HBMEC transfected with pT-CD9-RFP were exposed to HIV (30 ng/ml) and/or 100 nM Aβ (1–40) HiLyte Alexa Fluor488 for 48 h, followed by the isolation of ECV from the cell culture media and treatment of astrocytes (A and B) or pericytes (C) for 24 h. All images are performed by confocal microscopy. DAPI staining (blue) visualizes nuclei. Colocalization of CD9-RFP (red fluorescence) and Aβ (1–40) HiLyte (green fluorescence) in astrocytes cultures exposed to ECV from (A) Aβ-treated HBMEC and (B) HIV-1 plus Aβ-treated HBMEC. (C) Colocalization of CD9-RFP (red fluorescence) and Aβ (1–40) HiLyte (green fluorescence) in pericyte cultures exposed to ECV from Aβ-treated HBMEC. Representative images from three experiments. Scale bar: 5 µm. (D) Quantification of Aβ (1–40) HiLyte fluorescence in recipient astrocytes (left graph) and pericytes (right graph). HBMEC were exposed and ECV isolated as in A and B. Astrocytes and pericytes grown on 96-well plates were exposed to fluorescent HBMEC-derived ECV for 24 h. Controls were exposed to non-fluorescent ECV from HBMEC. After washing with PBS, Aβ (1–40) HiLyte fluorescence was measured (abs/em 503/528 nm) in a plate reader.
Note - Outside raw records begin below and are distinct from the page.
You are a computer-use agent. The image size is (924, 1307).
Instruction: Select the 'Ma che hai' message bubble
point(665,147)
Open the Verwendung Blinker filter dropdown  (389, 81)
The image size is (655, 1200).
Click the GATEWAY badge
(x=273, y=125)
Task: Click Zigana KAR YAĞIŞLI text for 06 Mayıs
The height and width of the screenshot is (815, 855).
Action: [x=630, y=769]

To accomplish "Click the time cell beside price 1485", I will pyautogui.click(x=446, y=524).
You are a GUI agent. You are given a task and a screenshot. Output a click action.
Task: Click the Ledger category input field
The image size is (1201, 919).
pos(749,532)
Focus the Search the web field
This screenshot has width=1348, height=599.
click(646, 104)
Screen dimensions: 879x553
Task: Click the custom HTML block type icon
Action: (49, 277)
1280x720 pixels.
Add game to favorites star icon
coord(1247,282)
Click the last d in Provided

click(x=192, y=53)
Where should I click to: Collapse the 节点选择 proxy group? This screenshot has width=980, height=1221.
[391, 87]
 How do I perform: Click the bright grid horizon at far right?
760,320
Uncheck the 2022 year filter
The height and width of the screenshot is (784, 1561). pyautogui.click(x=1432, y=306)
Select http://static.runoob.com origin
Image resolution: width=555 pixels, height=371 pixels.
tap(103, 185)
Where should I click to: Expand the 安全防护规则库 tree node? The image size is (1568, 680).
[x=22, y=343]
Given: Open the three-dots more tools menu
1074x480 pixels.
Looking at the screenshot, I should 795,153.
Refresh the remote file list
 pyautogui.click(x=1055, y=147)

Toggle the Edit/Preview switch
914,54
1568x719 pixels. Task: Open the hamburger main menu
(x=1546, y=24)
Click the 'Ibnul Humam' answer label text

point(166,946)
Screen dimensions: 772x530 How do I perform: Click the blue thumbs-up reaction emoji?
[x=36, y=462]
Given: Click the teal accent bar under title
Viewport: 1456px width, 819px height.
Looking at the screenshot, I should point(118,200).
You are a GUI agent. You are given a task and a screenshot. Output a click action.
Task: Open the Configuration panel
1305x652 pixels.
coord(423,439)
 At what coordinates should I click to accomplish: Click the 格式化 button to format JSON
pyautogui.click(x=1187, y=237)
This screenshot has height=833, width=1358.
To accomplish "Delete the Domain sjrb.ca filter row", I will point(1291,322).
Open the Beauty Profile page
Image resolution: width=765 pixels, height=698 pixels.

The values were normalized to DRAQ5 fluorescence. Values are mean ± SEM, n=14–16. *Statistically significant as compared to control at p<0.05. **Statistically significant as compared to control at p<0.01. ***Statistically significant as compared to control at p<0.001.

Figure 5. ECV transfer Aβ across the BBB into the brain parenchyma

HBMEC transfected with pT-CD63-GFP were exposed to 100 nM Aβ (1–40) HiLyte AlexaFluor647 for 48 h, followed by isolation of ECV from cell culture media. 2.5×10⁷ ECV were infused into the mouse brain via the internal carotid artery. Control mice were infused with saline. Analyses were performed 1 h post infusion by confocal microscopy; DAPI or Hoechst staining (blue) visualizes the nuclei. A) CD63-GFP positive ECV were associated with the isolated brain microvessels. Scale bar: 50 µm. B) Co-localization of CD63-GFP (green), Aβ (1–40) HiLyte AlexaFluor647 (yellow), and CD31 (endothelial marker, red) in the brain sections indicate association of CD63-GFP and Aβ with brain capillaries (arrows on the enlarged right panel). C) Brain sections were analyzed as in (B), indicating partial localization of Aβ in brain parenchyma and not associated with brain microvessels (arrowheads on the enlarged area), after an apparent crossing the BBB. Scale bar on B and C: 50 µm.

Figure 6. Schematic diagram of the HIV-1 induced Aβ exposure of the neurovascular unit via brain endothelial ECV

Our data indicate that HIV-1 facilitates the shedding of ECV from brain endothelial cells and increases ECV Aβ content. In addition, ECV can transfer Aβ to other cells of neurovascular unit, such as astrocytes and pericytes. These events may contribute to amyloid overload in HIV-infected brain, contributing to the development of neurocognitive dysfunction. Abbreviations: Aβ, amyloid beta; ECV, extracellular vesicles.